[Rows on where the targets appear]
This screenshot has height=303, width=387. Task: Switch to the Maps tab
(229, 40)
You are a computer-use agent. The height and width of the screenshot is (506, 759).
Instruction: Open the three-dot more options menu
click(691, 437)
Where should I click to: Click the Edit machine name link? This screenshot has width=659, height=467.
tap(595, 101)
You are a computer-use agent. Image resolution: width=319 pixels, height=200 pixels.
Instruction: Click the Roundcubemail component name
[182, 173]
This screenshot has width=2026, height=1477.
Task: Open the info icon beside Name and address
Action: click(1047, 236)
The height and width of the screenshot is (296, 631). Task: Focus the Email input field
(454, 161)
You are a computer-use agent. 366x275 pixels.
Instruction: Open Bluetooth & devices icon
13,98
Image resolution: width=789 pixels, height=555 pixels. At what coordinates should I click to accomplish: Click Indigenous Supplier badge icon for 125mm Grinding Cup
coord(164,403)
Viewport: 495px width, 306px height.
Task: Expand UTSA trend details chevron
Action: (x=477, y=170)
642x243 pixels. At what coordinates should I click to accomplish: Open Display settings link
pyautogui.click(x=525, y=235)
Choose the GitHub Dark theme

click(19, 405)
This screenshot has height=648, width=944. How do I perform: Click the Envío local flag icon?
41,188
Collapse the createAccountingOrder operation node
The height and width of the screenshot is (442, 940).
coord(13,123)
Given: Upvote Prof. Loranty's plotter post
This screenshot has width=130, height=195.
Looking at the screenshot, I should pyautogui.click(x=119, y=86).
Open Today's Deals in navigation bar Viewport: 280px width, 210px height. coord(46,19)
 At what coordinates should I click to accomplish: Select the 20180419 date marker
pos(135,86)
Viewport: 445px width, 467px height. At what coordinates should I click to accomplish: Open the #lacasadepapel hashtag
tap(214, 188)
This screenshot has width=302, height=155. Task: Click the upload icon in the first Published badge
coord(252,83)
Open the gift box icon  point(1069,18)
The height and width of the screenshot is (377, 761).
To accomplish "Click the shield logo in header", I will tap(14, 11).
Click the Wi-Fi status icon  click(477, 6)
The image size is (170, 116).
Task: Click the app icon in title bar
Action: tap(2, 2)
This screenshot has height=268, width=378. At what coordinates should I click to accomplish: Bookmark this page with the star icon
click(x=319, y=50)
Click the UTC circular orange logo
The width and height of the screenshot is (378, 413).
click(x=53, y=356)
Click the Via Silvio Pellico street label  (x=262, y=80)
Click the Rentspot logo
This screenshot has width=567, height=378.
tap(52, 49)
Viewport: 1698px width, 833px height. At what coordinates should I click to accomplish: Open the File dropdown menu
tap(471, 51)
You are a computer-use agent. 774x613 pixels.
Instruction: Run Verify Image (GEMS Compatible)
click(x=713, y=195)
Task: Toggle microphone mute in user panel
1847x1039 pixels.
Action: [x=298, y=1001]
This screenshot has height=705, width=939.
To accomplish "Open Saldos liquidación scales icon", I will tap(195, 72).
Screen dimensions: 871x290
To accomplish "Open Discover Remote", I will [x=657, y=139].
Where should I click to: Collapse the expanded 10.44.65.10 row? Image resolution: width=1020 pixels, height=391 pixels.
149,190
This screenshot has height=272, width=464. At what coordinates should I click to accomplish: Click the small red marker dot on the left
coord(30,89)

▸ **TASK INSTRUCTIONS**
Could you render every line of the items above as a JSON list of strings, one string per line, with blank lines left out?

▸ **RESPONSE FOR THIS EXERCISE**
[
  "This screenshot has height=303, width=387. Task: Switch to the Maps tab",
  "(229, 40)",
  "You are a computer-use agent. The height and width of the screenshot is (506, 759).",
  "Instruction: Open the three-dot more options menu",
  "click(691, 437)",
  "Where should I click to: Click the Edit machine name link? This screenshot has width=659, height=467.",
  "tap(595, 101)",
  "You are a computer-use agent. Image resolution: width=319 pixels, height=200 pixels.",
  "Instruction: Click the Roundcubemail component name",
  "[182, 173]",
  "This screenshot has width=2026, height=1477.",
  "Task: Open the info icon beside Name and address",
  "Action: click(1047, 236)",
  "The height and width of the screenshot is (296, 631). Task: Focus the Email input field",
  "(454, 161)",
  "You are a computer-use agent. 366x275 pixels.",
  "Instruction: Open Bluetooth & devices icon",
  "13,98",
  "Image resolution: width=789 pixels, height=555 pixels. At what coordinates should I click to accomplish: Click Indigenous Supplier badge icon for 125mm Grinding Cup",
  "coord(164,403)",
  "Viewport: 495px width, 306px height.",
  "Task: Expand UTSA trend details chevron",
  "Action: (x=477, y=170)",
  "642x243 pixels. At what coordinates should I click to accomplish: Open Display settings link",
  "pyautogui.click(x=525, y=235)",
  "Choose the GitHub Dark theme",
  "click(19, 405)",
  "This screenshot has height=648, width=944. How do I perform: Click the Envío local flag icon?",
  "41,188",
  "Collapse the createAccountingOrder operation node",
  "The height and width of the screenshot is (442, 940).",
  "coord(13,123)",
  "Given: Upvote Prof. Loranty's plotter post",
  "This screenshot has width=130, height=195.",
  "Looking at the screenshot, I should pyautogui.click(x=119, y=86).",
  "Open Today's Deals in navigation bar Viewport: 280px width, 210px height. coord(46,19)",
  " At what coordinates should I click to accomplish: Select the 20180419 date marker",
  "pos(135,86)",
  "Viewport: 445px width, 467px height. At what coordinates should I click to accomplish: Open the #lacasadepapel hashtag",
  "tap(214, 188)",
  "This screenshot has width=302, height=155. Task: Click the upload icon in the first Published badge",
  "coord(252,83)",
  "Open the gift box icon  point(1069,18)",
  "The height and width of the screenshot is (377, 761).",
  "To accomplish \"Click the shield logo in header\", I will tap(14, 11).",
  "Click the Wi-Fi status icon  click(477, 6)",
  "The image size is (170, 116).",
  "Task: Click the app icon in title bar",
  "Action: tap(2, 2)",
  "This screenshot has height=268, width=378. At what coordinates should I click to accomplish: Bookmark this page with the star icon",
  "click(x=319, y=50)",
  "Click the UTC circular orange logo",
  "The width and height of the screenshot is (378, 413).",
  "click(x=53, y=356)",
  "Click the Via Silvio Pellico street label  (x=262, y=80)",
  "Click the Rentspot logo",
  "This screenshot has width=567, height=378.",
  "tap(52, 49)",
  "Viewport: 1698px width, 833px height. At what coordinates should I click to accomplish: Open the File dropdown menu",
  "tap(471, 51)",
  "You are a computer-use agent. 774x613 pixels.",
  "Instruction: Run Verify Image (GEMS Compatible)",
  "click(x=713, y=195)",
  "Task: Toggle microphone mute in user panel",
  "1847x1039 pixels.",
  "Action: [x=298, y=1001]",
  "This screenshot has height=705, width=939.",
  "To accomplish \"Open Saldos liquidación scales icon\", I will tap(195, 72).",
  "Screen dimensions: 871x290",
  "To accomplish \"Open Discover Remote\", I will [x=657, y=139].",
  "Where should I click to: Collapse the expanded 10.44.65.10 row? Image resolution: width=1020 pixels, height=391 pixels.",
  "149,190",
  "This screenshot has height=272, width=464. At what coordinates should I click to accomplish: Click the small red marker dot on the left",
  "coord(30,89)"
]